=== SOURCE MATERIAL ===
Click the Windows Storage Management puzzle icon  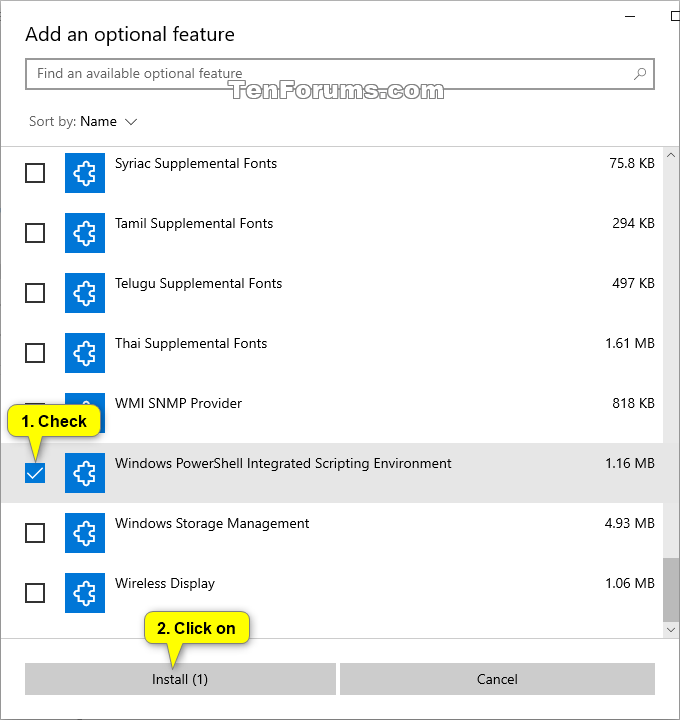tap(85, 533)
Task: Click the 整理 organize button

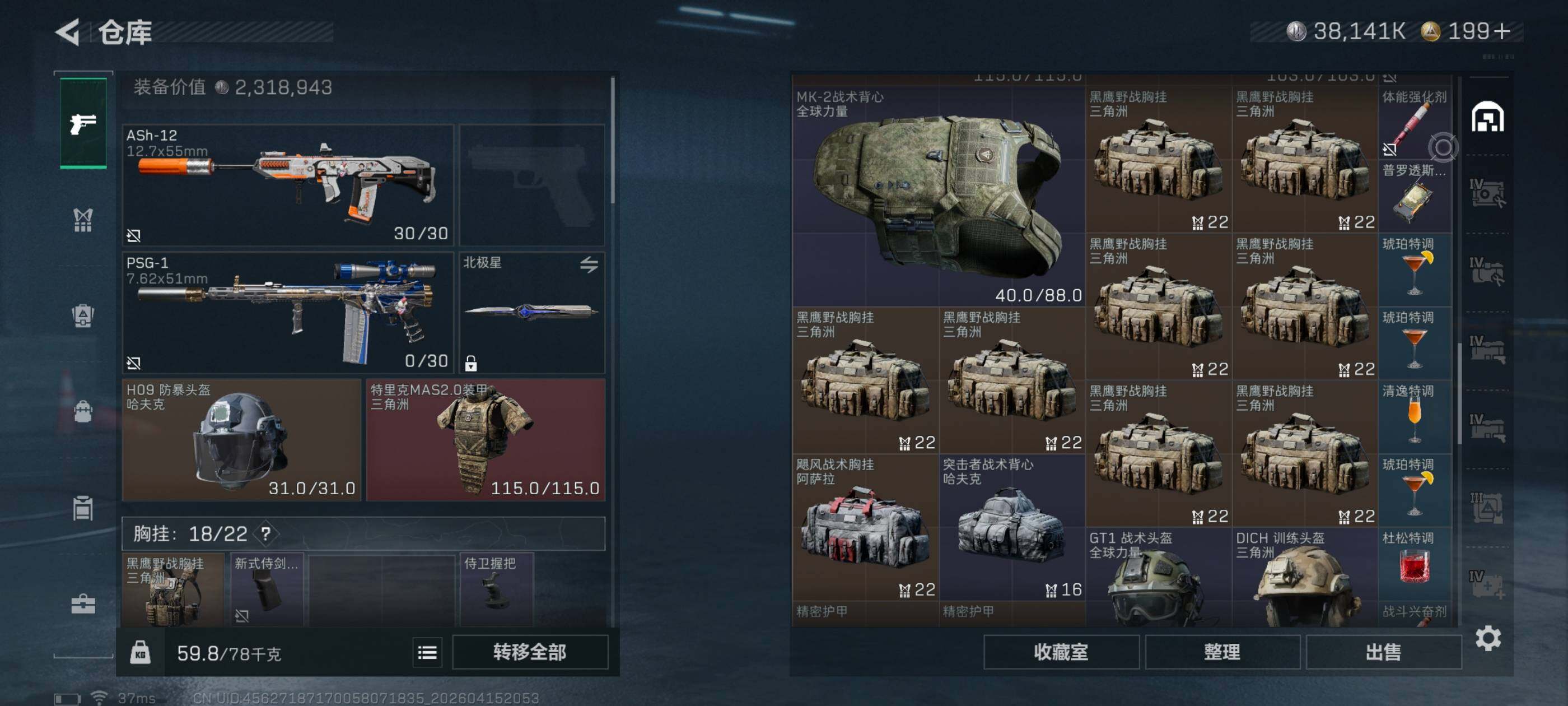Action: (1222, 652)
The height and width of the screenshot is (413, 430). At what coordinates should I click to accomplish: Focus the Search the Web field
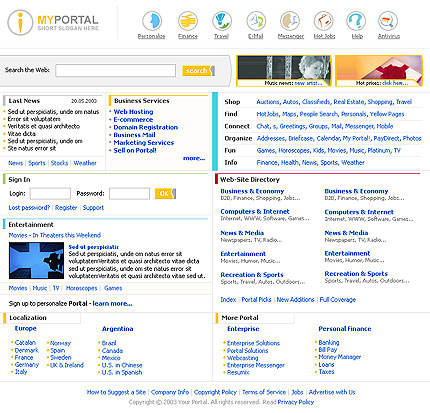[115, 71]
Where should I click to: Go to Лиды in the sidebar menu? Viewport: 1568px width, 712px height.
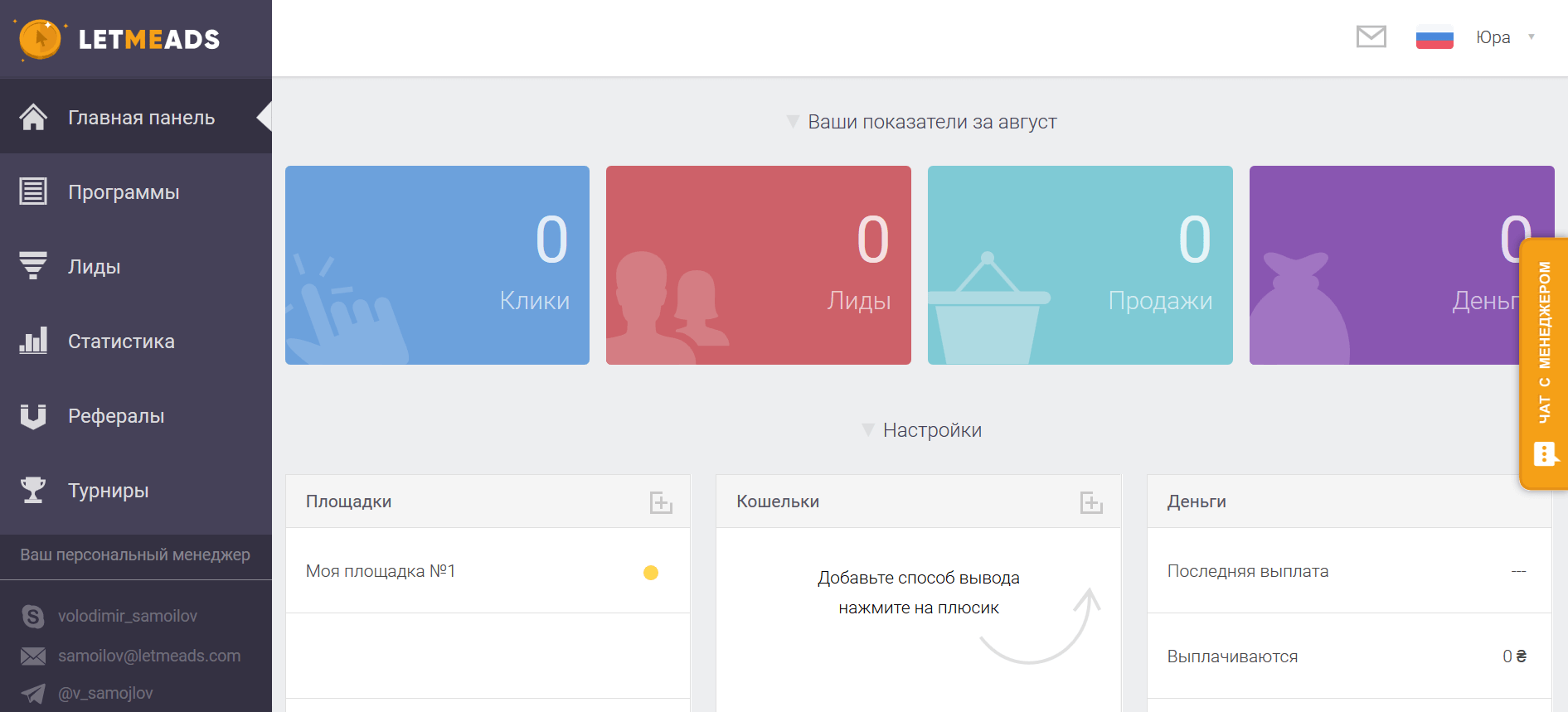[95, 267]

=== WHAT IS BEING ASKED ===
Nothing but the lines from the line holding "Where should I" through the last line of the entries above is to be reproduced, exactly and without pictures.

=== SOLUTION TO THE PROBLEM ===
Where should I click to: Go to Лиды in the sidebar menu? Viewport: 1568px width, 712px height.
[95, 267]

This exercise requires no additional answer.